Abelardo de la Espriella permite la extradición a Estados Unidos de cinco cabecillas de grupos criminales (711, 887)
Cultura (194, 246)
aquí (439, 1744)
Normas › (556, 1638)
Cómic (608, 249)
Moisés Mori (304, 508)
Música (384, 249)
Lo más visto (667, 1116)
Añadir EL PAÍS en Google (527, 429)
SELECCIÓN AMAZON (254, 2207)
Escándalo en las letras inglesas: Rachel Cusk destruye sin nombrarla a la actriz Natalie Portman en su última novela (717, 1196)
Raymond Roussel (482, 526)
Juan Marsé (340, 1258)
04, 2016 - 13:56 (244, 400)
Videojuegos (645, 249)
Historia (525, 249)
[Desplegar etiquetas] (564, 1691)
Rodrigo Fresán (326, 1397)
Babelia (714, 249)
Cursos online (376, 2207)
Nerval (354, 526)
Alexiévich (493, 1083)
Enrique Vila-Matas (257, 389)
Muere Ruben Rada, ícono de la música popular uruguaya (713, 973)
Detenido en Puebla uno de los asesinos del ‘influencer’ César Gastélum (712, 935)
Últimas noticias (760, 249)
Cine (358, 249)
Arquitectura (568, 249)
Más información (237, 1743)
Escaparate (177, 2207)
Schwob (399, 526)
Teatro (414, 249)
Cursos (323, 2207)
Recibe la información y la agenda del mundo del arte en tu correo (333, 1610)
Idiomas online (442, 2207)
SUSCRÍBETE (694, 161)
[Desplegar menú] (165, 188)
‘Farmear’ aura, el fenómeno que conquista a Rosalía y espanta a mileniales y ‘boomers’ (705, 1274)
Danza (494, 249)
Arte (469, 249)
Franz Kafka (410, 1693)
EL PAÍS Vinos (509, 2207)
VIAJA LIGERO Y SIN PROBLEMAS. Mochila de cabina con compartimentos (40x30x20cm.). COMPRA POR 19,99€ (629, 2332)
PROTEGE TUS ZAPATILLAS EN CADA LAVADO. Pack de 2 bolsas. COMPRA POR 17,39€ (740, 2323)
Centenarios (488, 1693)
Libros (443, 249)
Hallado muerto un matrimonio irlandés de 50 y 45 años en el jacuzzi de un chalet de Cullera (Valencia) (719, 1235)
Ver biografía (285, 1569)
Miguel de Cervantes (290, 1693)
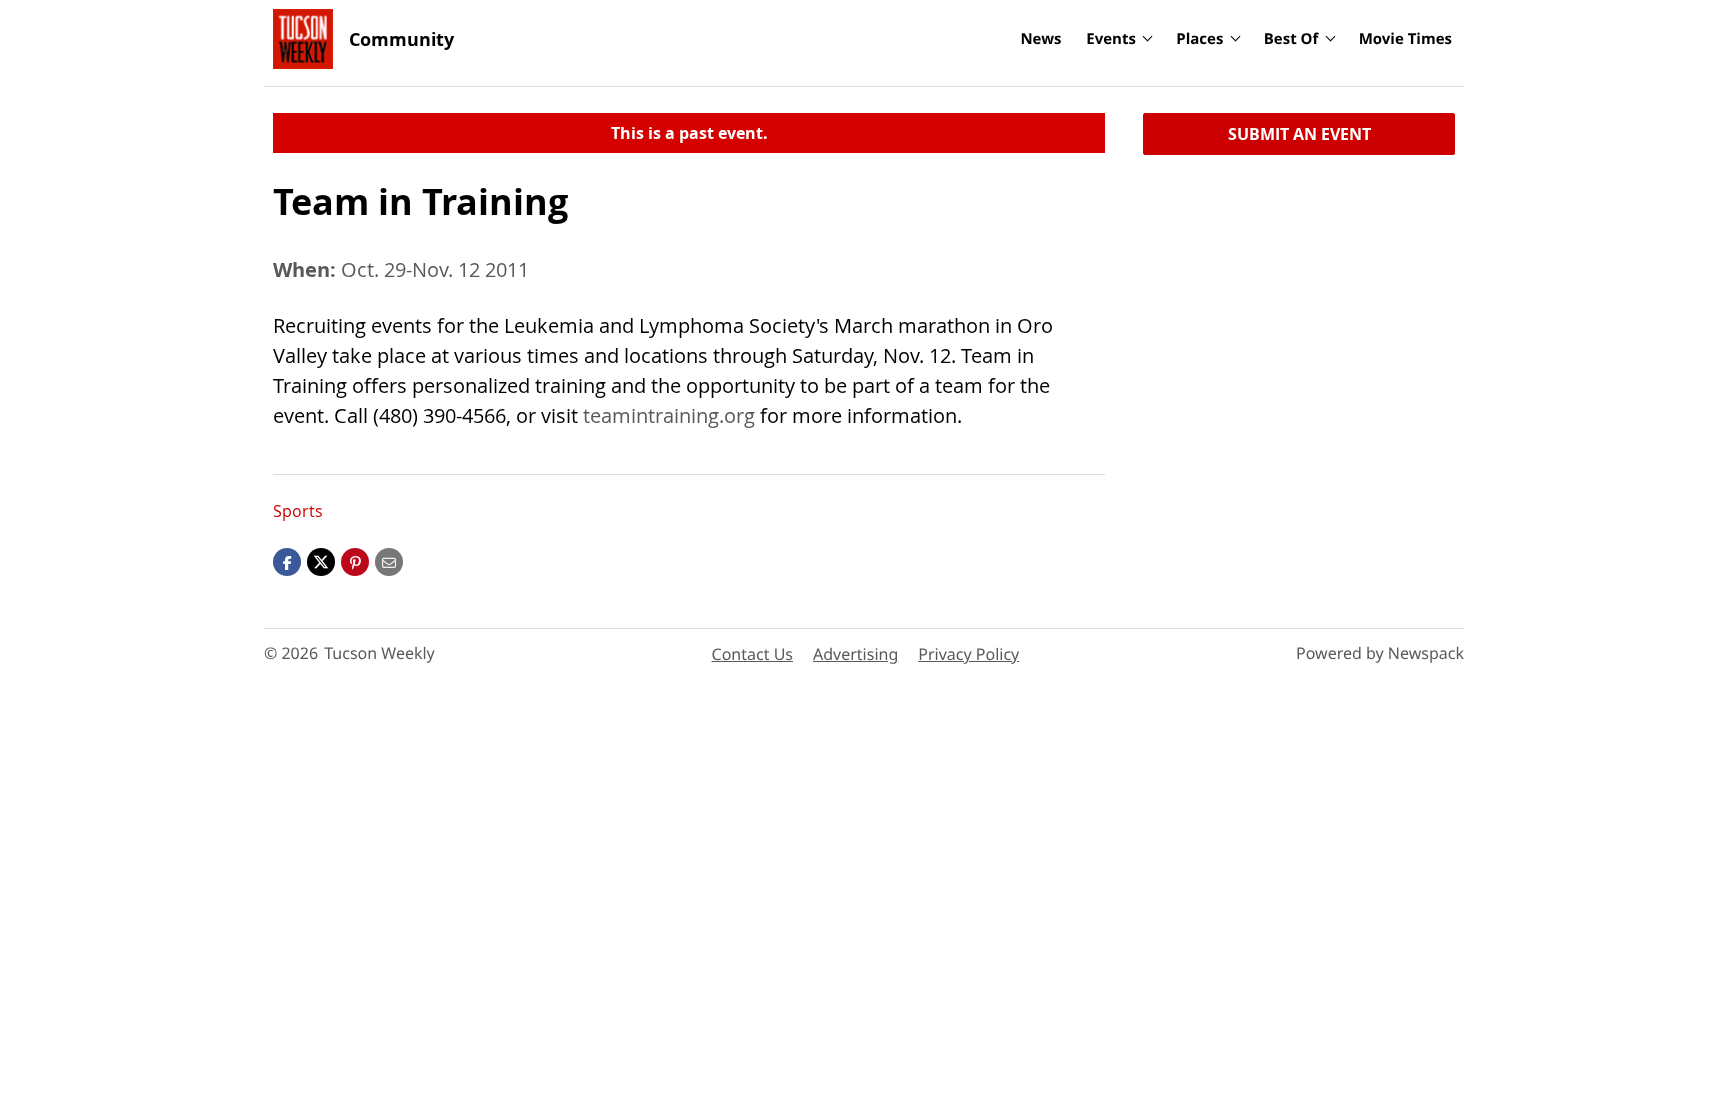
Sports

**What is required**:
Above are the entries. Copy exactly the part that opens with the line containing "Juan Marsé (340, 1258)" and closes with the line containing "Enrique Vila-Matas (257, 389)", and no more.

**Output for this exercise**:
Juan Marsé (340, 1258)
04, 2016 - 13:56 (244, 400)
Videojuegos (645, 249)
Historia (525, 249)
[Desplegar etiquetas] (564, 1691)
Rodrigo Fresán (326, 1397)
Babelia (714, 249)
Cursos online (376, 2207)
Nerval (354, 526)
Alexiévich (493, 1083)
Enrique Vila-Matas (257, 389)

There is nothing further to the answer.